3.3.5 Die Winterliche Reise als Friedenstext

Sowohl Lothar Bluhm als auch Svjetlan Lacko Vidulić verweisen darauf, dass Handke betont hat, dass es sich bei seinem Text um einen Friedenstext handelt, der zur Versöhnung zwischen den untereinander verfeindeten Gruppen beitragen soll (vgl. Bluhm 1998: 74; Lacko Vidulić 2007: 1). Wie Vidulić darstellt, kommt diese Intention des Textes dabei insbesondere im Epilog zum Ausdruck (vgl. Lacko Vidulić 2007: 1). In diesem wird auf die Notwendigkeit verwiesen, dass ein Friede nur möglich ist, wenn die Menschen wieder in einen normalen Alltag zurückfinden, der nicht vom allgegenwärtigen Tod überschattet ist: „Nein, der Frieden ging nur so: Laßt die Toten ihre Toten begraben. Laßt die jugoslawischen Toten ihre Toten begraben, und die Lebenden so wieder zurückfinden zu ihren Lebenden.“ (Handke 1996: 128) Damit meint der Ich-Erzähler aber nicht, dass die begangenen Verbrechen verdrängt werden sollen, sondern dass diese Verbrechen nicht die Leben der Hinterbliebenen beherrschen dürfen: „Die bösen Fakten festhalten, schon recht. Für einen Frieden jedoch braucht es noch anderes, was nicht weniger ist als die Fakten.“ (Ebd.: 133) Dieses 'Andere' wird in der Folge 'das Poetische' genannt, worunter ein Erinnern der durch die Ereignisse in Vergessenheit geratenen gemeinsamen Erlebnisse der untereinander fremd und zu Feinden Gewordenen zu verstehen ist: „Oder sag statt 'das Poetische' besser das Verbindende, das Umfassende – den Anstoß zum gemeinsamen Erinnern, als der einzigen Versöhnungsmöglichkeit, für die zweite, die gemeinsame Kindheit.“ (Ebd.) Hier geht es also um die Beschwörung einer verloren gegangenen Zeit der Unschuld, welche noch nicht von politischen Vorstellungen der Vergangenheit und der Gegenwart bestimmt war, wodurch überhaupt erst Konflikte entstehen, sondern in der die Gegenwart noch unmittelbar als solche wahrgenommen wurde. Eine solche nicht 54 durch die Politik bestimmte Wahrnehmung, ein Wahrnehmen der Nebensächlichkeiten, welche die Menschen miteinander verbindet, wird hier als Möglichkeit des Friedens dargestellt: Oder einfach von der, unser aller, Gefangenschaft in dem Geschichte- und Aktualitäten-Gerede ablenken in eine ungleich fruchtbarere Gegenwart: 'Schau, jetzt schneit es. Schau, dort spielen Kinder' (die Kunst der Ablenkung; die Kunst als die wesentliche Ablenkung). (Ebd.: 134)
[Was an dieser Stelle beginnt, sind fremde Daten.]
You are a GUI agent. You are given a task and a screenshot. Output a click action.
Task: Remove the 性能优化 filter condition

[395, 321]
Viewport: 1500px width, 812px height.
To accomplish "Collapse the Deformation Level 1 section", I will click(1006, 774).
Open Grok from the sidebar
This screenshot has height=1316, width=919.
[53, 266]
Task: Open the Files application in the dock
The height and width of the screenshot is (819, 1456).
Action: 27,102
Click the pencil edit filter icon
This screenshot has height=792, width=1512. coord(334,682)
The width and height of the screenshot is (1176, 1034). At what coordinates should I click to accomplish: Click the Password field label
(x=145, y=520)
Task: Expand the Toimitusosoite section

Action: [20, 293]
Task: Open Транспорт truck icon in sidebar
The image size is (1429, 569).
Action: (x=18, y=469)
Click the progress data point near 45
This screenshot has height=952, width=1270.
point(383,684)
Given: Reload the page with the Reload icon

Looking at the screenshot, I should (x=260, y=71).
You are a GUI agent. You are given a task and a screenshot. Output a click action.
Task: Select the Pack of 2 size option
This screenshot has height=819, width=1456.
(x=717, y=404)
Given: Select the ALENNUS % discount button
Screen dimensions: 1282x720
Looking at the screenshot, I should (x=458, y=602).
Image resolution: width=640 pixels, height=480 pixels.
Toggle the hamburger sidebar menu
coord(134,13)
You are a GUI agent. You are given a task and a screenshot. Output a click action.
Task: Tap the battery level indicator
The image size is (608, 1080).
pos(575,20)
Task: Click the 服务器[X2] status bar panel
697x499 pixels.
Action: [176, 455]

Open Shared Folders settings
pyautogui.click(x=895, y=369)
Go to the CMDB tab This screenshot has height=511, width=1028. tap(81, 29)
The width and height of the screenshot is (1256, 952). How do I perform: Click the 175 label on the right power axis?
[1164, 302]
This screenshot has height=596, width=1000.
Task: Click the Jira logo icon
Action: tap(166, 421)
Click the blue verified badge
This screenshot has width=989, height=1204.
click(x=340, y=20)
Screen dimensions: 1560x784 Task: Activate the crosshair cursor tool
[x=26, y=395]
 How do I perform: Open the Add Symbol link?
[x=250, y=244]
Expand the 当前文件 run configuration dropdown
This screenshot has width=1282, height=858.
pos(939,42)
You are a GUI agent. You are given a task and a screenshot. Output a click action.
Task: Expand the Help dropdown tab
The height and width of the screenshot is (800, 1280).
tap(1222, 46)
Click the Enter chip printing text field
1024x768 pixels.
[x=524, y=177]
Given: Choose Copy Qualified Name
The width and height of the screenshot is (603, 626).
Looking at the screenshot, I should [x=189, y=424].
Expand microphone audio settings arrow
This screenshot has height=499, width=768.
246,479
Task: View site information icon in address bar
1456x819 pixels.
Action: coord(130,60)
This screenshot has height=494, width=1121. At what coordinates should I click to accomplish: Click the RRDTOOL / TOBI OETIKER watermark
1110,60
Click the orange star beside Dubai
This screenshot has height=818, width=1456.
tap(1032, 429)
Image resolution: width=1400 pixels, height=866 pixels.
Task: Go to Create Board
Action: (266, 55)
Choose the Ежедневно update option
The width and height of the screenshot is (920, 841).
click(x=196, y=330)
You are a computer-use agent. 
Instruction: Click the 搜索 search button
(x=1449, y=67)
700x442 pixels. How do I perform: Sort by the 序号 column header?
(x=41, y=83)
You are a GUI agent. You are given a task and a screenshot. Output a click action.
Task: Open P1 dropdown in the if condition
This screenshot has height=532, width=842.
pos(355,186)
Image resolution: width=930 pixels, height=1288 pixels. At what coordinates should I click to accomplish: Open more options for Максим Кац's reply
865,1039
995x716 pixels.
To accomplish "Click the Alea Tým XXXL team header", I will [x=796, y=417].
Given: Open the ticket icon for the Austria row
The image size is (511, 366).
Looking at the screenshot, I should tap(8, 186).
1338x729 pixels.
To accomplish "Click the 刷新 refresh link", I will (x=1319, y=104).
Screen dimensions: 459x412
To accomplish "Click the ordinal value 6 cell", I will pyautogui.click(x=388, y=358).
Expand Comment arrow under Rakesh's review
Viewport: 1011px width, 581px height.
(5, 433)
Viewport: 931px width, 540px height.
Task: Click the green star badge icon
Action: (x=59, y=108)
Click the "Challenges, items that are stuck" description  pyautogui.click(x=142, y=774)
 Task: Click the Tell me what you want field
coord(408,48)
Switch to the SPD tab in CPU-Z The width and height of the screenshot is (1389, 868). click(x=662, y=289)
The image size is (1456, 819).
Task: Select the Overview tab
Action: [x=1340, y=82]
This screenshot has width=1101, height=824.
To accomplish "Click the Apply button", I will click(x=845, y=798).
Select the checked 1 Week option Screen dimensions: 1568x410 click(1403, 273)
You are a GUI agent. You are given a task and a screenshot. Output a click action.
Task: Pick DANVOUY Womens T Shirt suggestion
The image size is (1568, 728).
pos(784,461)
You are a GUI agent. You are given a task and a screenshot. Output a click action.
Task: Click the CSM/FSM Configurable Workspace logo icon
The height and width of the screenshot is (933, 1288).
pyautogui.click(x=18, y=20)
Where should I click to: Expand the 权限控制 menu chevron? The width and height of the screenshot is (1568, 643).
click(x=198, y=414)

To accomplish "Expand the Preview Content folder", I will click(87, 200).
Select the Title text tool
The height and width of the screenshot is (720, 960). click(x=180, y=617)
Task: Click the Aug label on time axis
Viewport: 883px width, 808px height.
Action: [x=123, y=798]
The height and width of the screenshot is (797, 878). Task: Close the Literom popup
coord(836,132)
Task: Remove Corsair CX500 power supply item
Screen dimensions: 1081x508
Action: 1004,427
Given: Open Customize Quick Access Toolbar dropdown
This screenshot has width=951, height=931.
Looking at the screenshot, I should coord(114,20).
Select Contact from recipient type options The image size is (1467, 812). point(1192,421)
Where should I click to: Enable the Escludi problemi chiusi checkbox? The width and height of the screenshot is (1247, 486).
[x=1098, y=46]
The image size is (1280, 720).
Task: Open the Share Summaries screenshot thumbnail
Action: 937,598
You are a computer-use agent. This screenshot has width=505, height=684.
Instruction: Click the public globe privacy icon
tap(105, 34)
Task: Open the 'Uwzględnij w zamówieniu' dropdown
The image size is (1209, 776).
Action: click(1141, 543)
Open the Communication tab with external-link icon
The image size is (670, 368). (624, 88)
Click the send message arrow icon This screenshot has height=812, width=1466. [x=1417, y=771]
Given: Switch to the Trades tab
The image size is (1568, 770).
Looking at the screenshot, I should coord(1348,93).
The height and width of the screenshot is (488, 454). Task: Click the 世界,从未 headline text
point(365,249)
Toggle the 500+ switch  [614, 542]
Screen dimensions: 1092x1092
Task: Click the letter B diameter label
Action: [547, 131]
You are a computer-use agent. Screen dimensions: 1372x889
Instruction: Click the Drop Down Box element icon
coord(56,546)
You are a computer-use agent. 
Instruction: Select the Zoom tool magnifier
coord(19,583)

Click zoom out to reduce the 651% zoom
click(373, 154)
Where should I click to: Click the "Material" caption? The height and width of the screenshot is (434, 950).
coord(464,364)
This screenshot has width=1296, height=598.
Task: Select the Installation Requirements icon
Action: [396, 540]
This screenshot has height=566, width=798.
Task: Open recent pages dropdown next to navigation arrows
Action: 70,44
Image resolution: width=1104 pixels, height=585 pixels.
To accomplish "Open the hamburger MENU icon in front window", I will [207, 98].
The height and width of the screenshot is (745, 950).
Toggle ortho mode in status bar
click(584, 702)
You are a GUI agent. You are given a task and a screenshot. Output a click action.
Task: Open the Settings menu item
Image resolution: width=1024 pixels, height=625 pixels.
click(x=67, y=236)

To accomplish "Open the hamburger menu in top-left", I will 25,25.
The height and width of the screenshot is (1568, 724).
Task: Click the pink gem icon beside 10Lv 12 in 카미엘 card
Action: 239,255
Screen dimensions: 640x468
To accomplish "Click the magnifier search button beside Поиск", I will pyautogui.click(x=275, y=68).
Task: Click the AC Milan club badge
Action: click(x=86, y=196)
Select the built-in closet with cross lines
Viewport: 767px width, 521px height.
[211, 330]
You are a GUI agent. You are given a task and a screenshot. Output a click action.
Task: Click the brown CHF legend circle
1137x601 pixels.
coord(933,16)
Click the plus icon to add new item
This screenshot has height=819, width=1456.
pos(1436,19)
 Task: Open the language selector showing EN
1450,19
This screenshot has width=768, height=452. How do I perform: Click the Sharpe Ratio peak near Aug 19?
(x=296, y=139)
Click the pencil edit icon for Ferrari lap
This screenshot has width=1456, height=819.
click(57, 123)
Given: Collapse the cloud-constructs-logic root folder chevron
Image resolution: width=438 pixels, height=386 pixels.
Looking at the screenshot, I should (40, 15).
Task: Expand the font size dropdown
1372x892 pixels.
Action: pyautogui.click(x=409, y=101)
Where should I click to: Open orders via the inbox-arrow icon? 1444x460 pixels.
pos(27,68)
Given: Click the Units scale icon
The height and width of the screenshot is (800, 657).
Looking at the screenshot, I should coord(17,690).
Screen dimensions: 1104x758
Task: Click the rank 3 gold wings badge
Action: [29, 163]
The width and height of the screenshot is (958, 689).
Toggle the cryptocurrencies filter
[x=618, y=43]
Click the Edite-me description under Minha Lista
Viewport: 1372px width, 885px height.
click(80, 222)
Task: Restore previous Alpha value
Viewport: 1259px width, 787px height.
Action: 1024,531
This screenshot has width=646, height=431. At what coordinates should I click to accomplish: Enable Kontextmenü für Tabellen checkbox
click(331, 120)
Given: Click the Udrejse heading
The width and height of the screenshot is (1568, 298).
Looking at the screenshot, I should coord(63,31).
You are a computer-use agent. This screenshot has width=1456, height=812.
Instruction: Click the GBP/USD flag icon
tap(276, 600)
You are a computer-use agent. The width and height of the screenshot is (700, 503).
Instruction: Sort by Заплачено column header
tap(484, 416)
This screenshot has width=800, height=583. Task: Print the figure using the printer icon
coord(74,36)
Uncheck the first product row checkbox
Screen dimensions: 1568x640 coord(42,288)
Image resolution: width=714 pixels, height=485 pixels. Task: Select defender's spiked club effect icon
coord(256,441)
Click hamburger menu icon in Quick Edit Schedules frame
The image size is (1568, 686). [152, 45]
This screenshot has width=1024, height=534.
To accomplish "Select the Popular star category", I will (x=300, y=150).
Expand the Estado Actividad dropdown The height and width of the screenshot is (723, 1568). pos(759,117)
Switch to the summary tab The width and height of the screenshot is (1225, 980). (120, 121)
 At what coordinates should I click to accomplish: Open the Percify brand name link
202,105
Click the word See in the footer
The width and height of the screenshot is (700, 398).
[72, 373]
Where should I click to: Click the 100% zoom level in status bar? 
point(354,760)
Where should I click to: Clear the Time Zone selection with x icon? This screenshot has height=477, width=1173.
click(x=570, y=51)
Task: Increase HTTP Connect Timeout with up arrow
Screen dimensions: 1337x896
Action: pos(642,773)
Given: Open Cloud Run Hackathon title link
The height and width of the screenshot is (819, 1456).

Dass diese Botschaft, in der westeuropäischen Rezeption nicht wahrgenommen und der Text vielmehr als konflikteskalierend charakterisiert wurde, hat laut Lothar Bluhm drei Gründe: Den ersten Grund findet Bluhm im Text selbst. So ist die Medienkritik derart polemisch vorgebracht, dass die Reisebeschreibungen ihnen gegenüber in den Hintergrund treten müssen und somit die Lesart nicht mehr zu verändern vermögen. Den zweiten Grund sieht Bluhm im Thema des Textes, welches aufgrund der heftigen Emotionen, die mit diesem verknüpft sind, und des Umstands, dass es in moralische Schemata, wie gut/schlecht, eingebunden ist, für kritische Abwägungen unempfänglich ist. Verstärkend wirkt hierbei noch der Systemtransfer der Literatur in die Politik, durch welchen das literarische Werk nach politischen Maßstäben beurteilt wird und daher eine literarische Intervention von vornherein zum Scheitern verurteilt ist. Den dritten Grund sieht Bluhm schließlich in Handkes Poetik, welche zu komplex und spekulativ ist, um im politischen Bereich richtig verstanden zu werden (vgl. Bluhm 1998: 85f.). Wie wurde Handkes Winterliche Reise nun aber im deutschsprachigen Raum rezipiert? Welche Vorwürfe wurden dem Autor gemacht?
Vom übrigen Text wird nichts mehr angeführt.